Problem to work on: Output verbatim the line with "Kurumsal (600, 38)" together with every line beneath it, ending at the last line of the entries.

(Stored records)
********

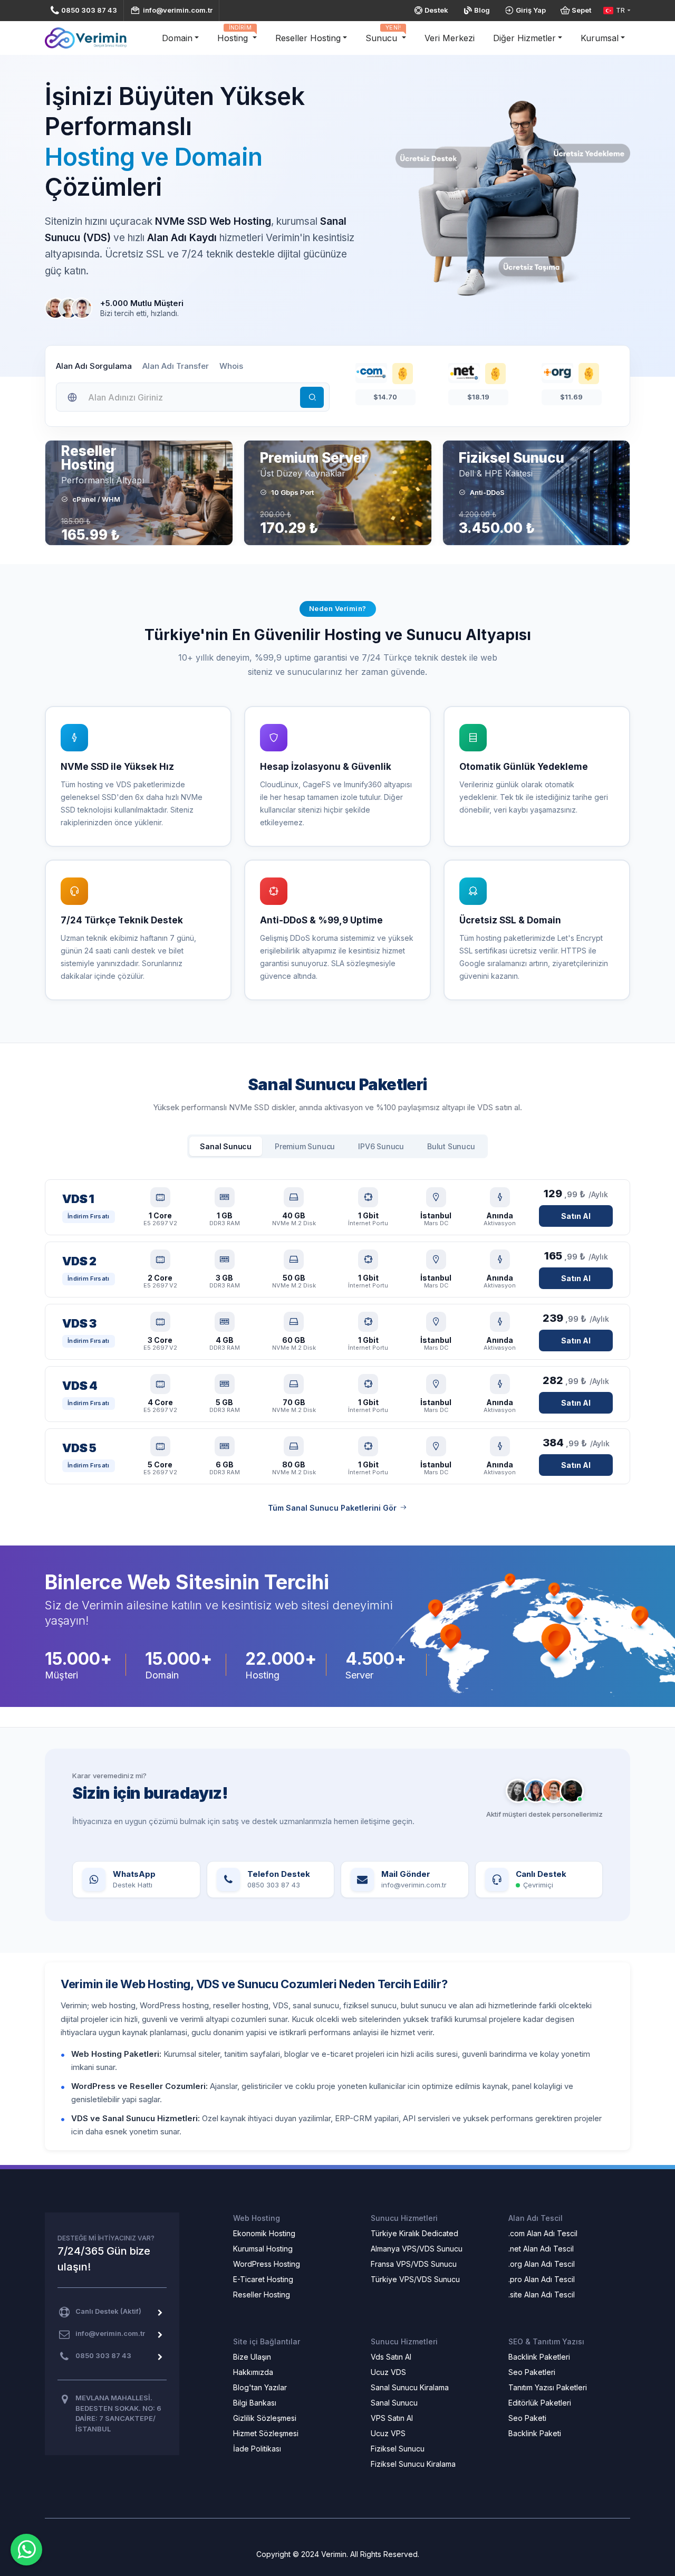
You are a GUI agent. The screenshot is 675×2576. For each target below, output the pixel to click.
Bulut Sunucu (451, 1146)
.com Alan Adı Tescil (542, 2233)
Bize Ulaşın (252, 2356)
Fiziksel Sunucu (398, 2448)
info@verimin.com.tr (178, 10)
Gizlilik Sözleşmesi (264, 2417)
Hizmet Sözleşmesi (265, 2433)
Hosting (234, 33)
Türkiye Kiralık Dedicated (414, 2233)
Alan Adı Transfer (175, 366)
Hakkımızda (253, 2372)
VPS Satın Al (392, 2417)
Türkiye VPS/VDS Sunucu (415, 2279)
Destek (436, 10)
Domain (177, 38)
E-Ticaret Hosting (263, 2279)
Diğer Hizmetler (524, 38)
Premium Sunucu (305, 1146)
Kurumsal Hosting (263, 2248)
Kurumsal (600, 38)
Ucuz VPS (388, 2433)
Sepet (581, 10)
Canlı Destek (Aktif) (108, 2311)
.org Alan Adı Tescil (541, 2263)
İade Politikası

********

Task answer:
Kurumsal (600, 38)
Ucuz VPS (388, 2433)
Sepet (581, 10)
Canlı Destek (Aktif) (108, 2311)
.org Alan Adı Tescil (541, 2263)
İade Politikası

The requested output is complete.